(Collected data)
★ ★ ★

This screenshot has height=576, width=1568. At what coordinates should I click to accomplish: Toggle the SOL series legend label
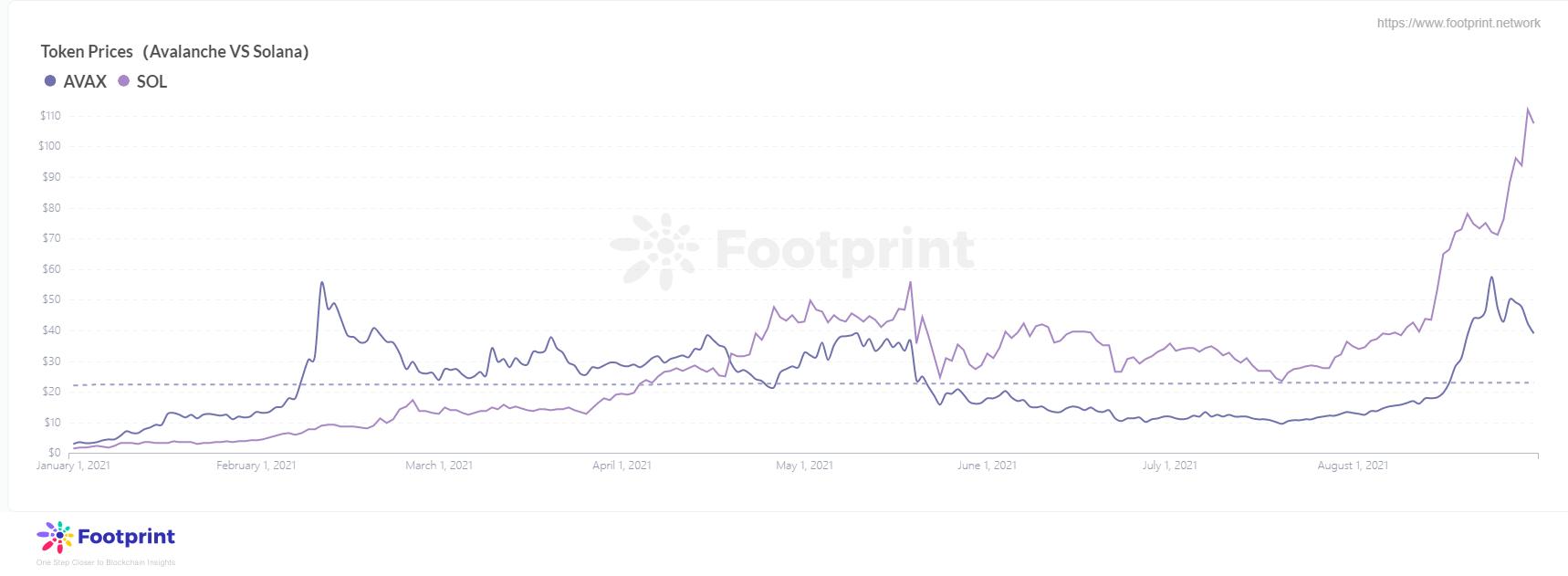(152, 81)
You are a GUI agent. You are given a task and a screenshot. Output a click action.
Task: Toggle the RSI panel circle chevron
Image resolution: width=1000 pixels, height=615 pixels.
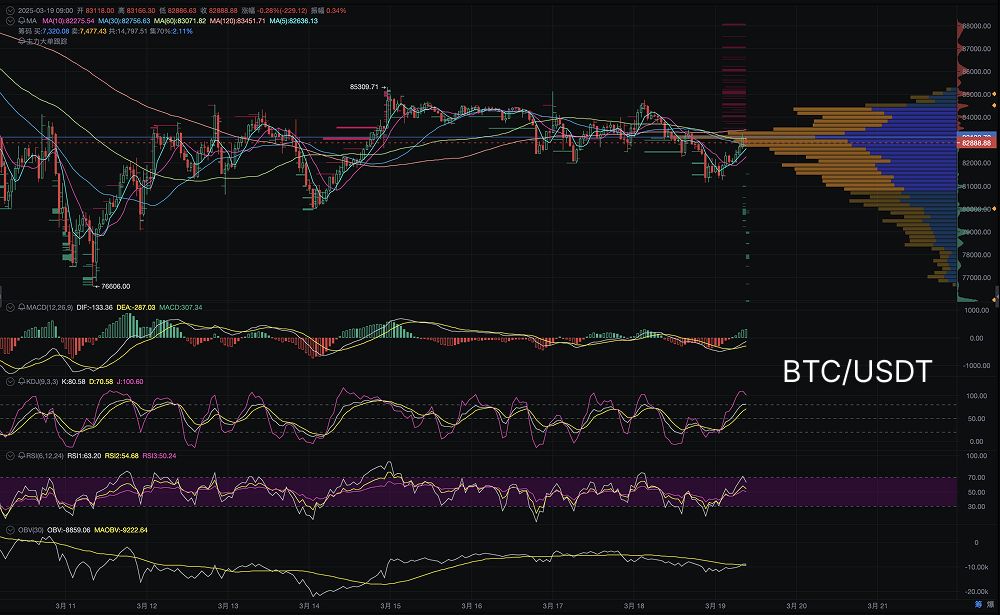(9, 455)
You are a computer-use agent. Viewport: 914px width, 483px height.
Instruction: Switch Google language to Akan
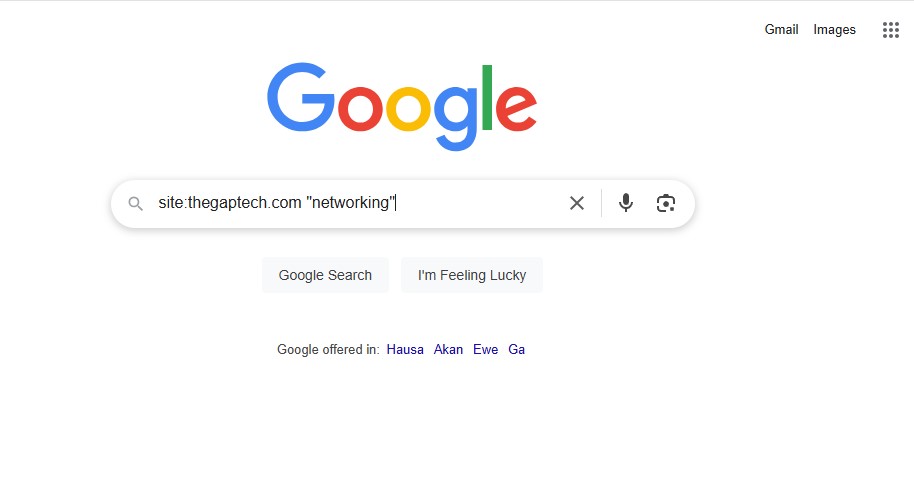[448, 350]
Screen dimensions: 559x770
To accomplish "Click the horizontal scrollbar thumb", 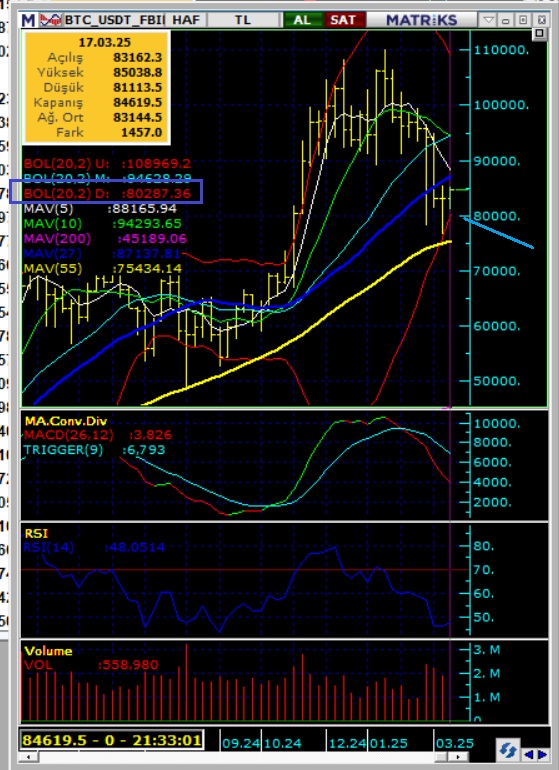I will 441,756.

★ ★ ★

Going through the records above line by line, tally those with the word "agent" and answer with the number only.

2